PPRuNe Forums - View Single Post - EASA and Flt Dispatchers
View Single Post
Old 14th Sep 2004, 05:11
  #28 (permalink)  
kellmark
 
Join Date: Jul 2004
Location: Miami, Florida, USA
Posts: 32
Likes: 0
Received 0 Likes on 0 Posts
Frosty Hoar. Interesting name, by the way.

No, I don’t have thousands of flight hours as a pilot in command. But, I do have thousands of flights dispatched safely. And I have had a number of incidents in which I know that I have made a difference in the safety of a flight. And the flight crews almost without exception thanked me for it.

No I wasn’t in the cockpit of the Hapag Lloyd flight, taking notes. But its sounds like somebody should have been helping that crew. I have spoken to the Investigator in Charge and discussed with him about an exact parallel that happened under the US joint responsibility system that DID NOT have an accident. It was an A300 with a gear down problem, fuel supply issue and the crew operating the aircraft at improper speeds, just like the Hapag-Lloyd flight. But in the US incident, the dispatcher advised the crew of the mistake and also gave the crew correct numbers for fuel burn with the gear down, plus what they should arrive with at the destination plus enroute alternates to stop at if it became necessary. That flight arrived safely at its destination with reserve fuel on board. That crew was making errors in judgment and had poor information, just as with the Hapag Lloyd flight, but the errors were corrected with the intervention of a licensed, trained, qualified flight dispatcher, unlike the Hapag-Lloyd flight.

Also, I find your comment about the licensed dispatchers being too slow to make a decision compared to the non-licensed ones simply absurd on its face. Who should the flight crew be dealing with? Someone who is knowledgeable and can really help them or someone who simply pushes buttons but has no clue what they are doing?

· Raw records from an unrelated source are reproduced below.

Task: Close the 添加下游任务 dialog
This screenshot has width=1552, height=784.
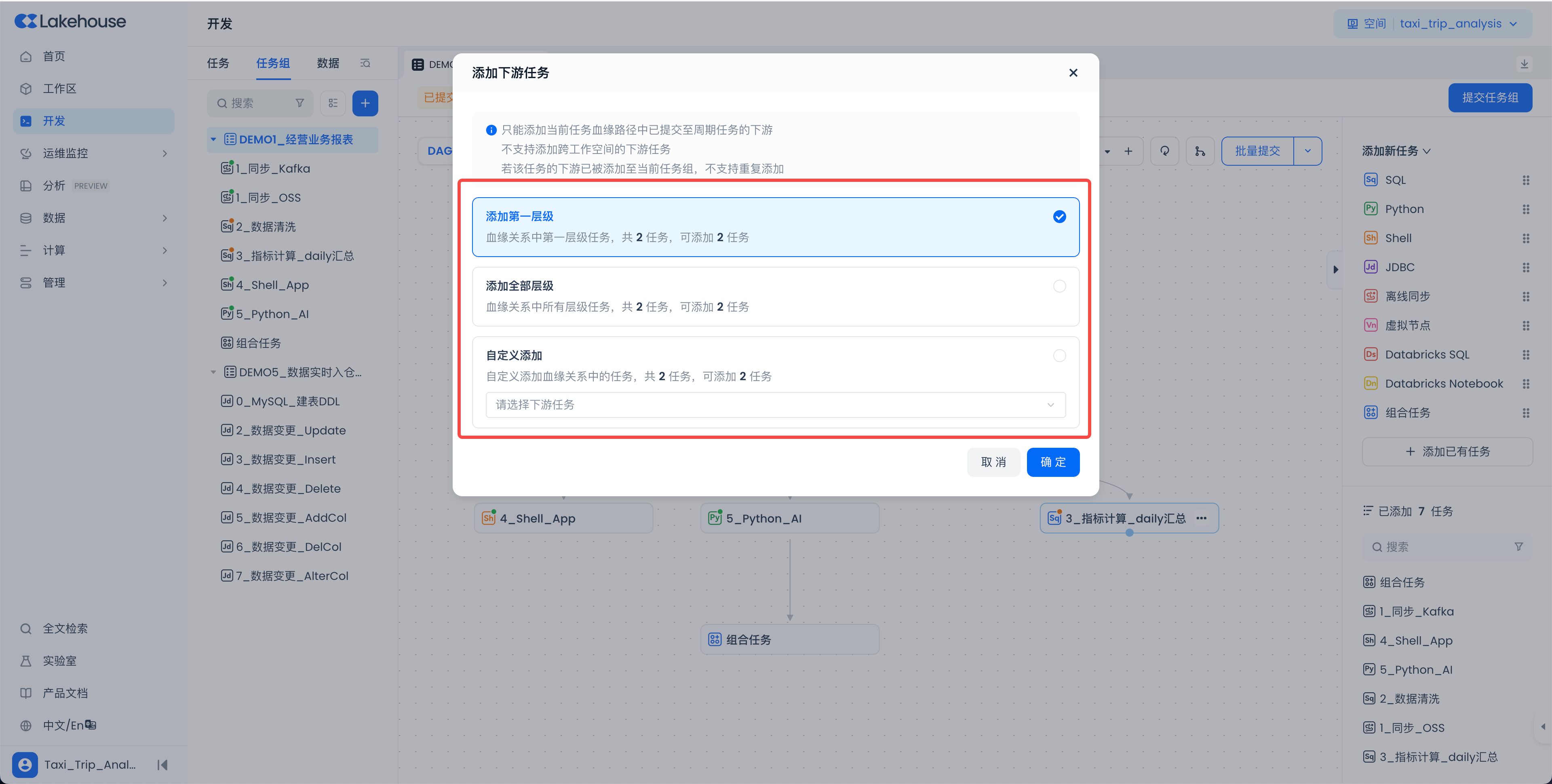Action: click(x=1072, y=73)
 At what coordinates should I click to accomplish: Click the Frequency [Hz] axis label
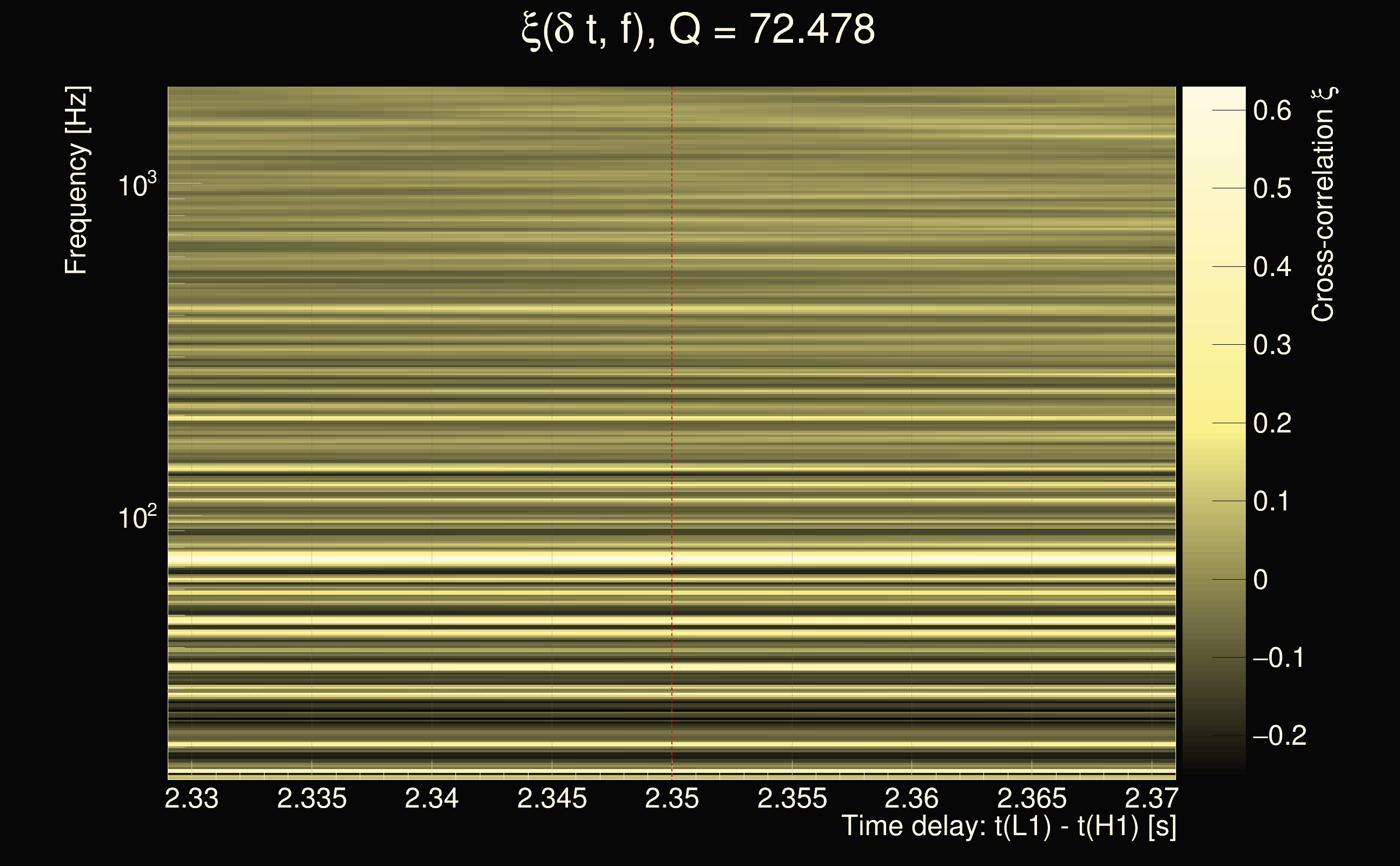pyautogui.click(x=76, y=180)
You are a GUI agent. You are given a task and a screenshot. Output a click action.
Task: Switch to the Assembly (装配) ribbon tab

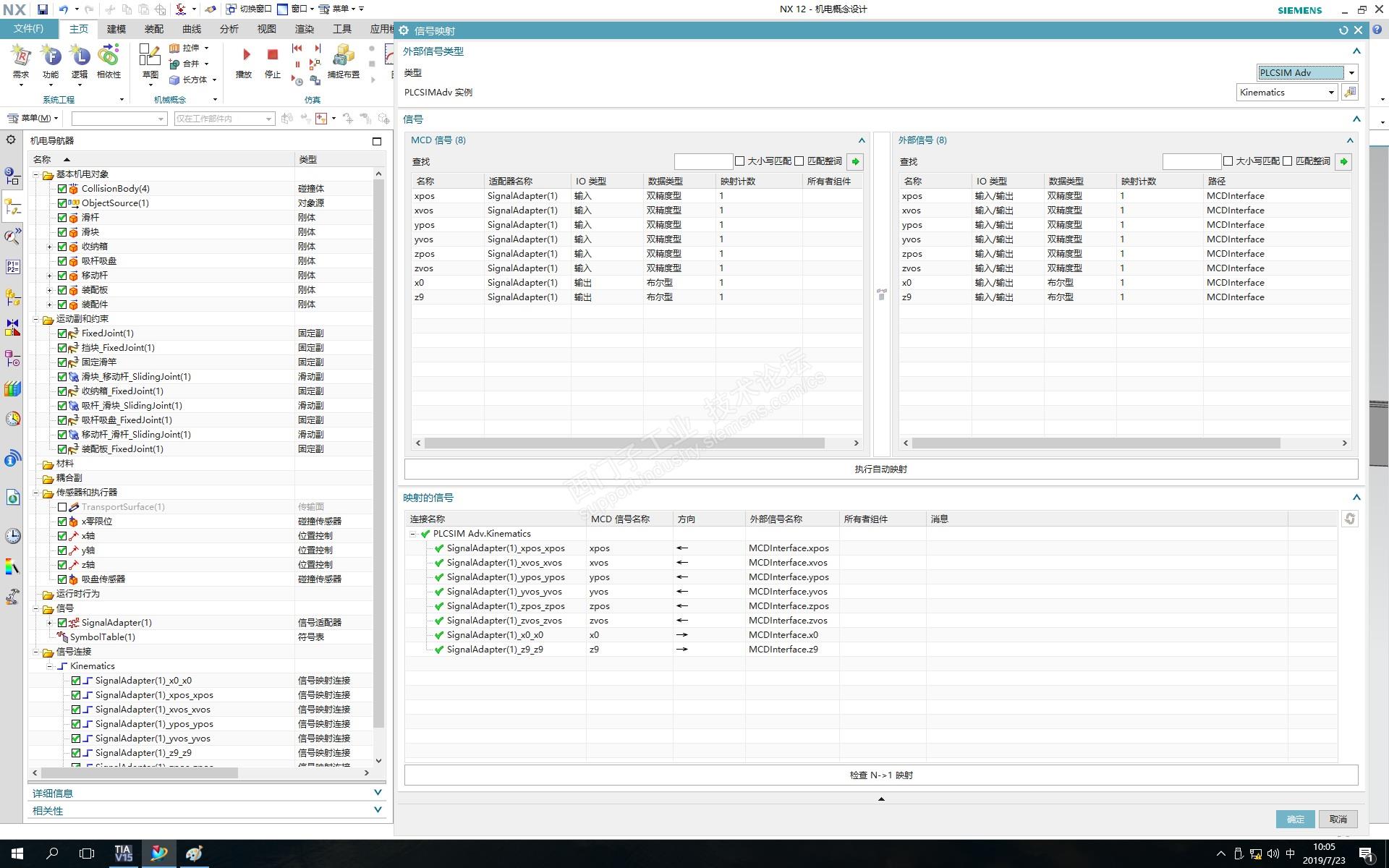click(x=153, y=29)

Multi-tasking is a natural part of the job, as is the need to make decisions in a timely manner. That is the nature of the business. But making a quick but ignorant decision is far worse. I know hundreds of flight dispatchers who are both very knowledgeable and timely in their decision making. In fact, because they are knowledgeable, they are able to make more timely decisions, as they either already know the answer or know where to look for it.

The point of joint responsibility is not to be in the cockpit. That should be obvious. But it is a clear safety check on human factors, both in errors of poor information and errors of poor judgment. You seem to think that pilots are without fault, so let’s keep dispatchers ignorant, as they are not to be trusted.

Your implication that because pilots fly the aircraft this means that dispatcher should have no decisive role in operational decision-making ignores the fact that the two functions, while having similar and to some extent overlapping knowledge bases, have distinct task and functional differences and their respective contributions to make. Dispatchers use different technologies, function in a different environment and work with many other actors in the operational environment. They often work many flights at once, but also know much more about the airline’s and the operational situation than the particular crew does, on a particular flight. But they must be certified and trained to be effective.

By having a management pilot be the source to go to instead of a flight dispatcher, you take out a fundamental safety check in the system. When a line pilot is dealing with a management pilot he/she is dealing with a superior in the chain of command. It is not an equal relationship. Management can take the pilot off flying status if they disagree with what the pilot is doing. Pressure can easily exist. We are in a deregulated environment where there is tremendous pressure to operate flights. The opposite is true in a joint responsibility system. The PIC and the flight dispatcher are jointly responsible for the safety of the flight. They must agree on the operation and that it is safe. In fact, the flight dispatcher provides a safety buffer from management pressure. This has been the case time after time.

Also, when a management pilot is brought in instead of a flight dispatcher, that pilot does not know the particular flight plan, the MEL situation, the fuel state, crew qualifications, aircraft weight, the weather, the ATC situation, airport issues, etc. of the flight involved. The flight dispatcher that planned the flight does know these things and can be of much more help in a situation such as a diversion or an emergency. Management is always available if needed, no matter which system is used, but with a joint system there is much more of a knowledge infrastructure to draw upon.

So here we have a situation in Europe as follows:
1. Many new pilots being hired with less experience than in previous years.
2. Many new air carriers, especially in the low cost model, with tremendous economic pressures due to economic deregulation on all carriers to operate every flight and get that revenue.
3. The weather patterns have changed, with generally more severe patterns than before.
4. The ATC is in flux and under pressure as it changes radically from what existed before.

Yet you are saying, in effect, that a proven, much more effective, safer system of operational control that provides much better support not just to the flight crews, but especially the passengers, should not be adopted. I think not.

PS. Opsbod. Excellent comments. But it needs the whole works.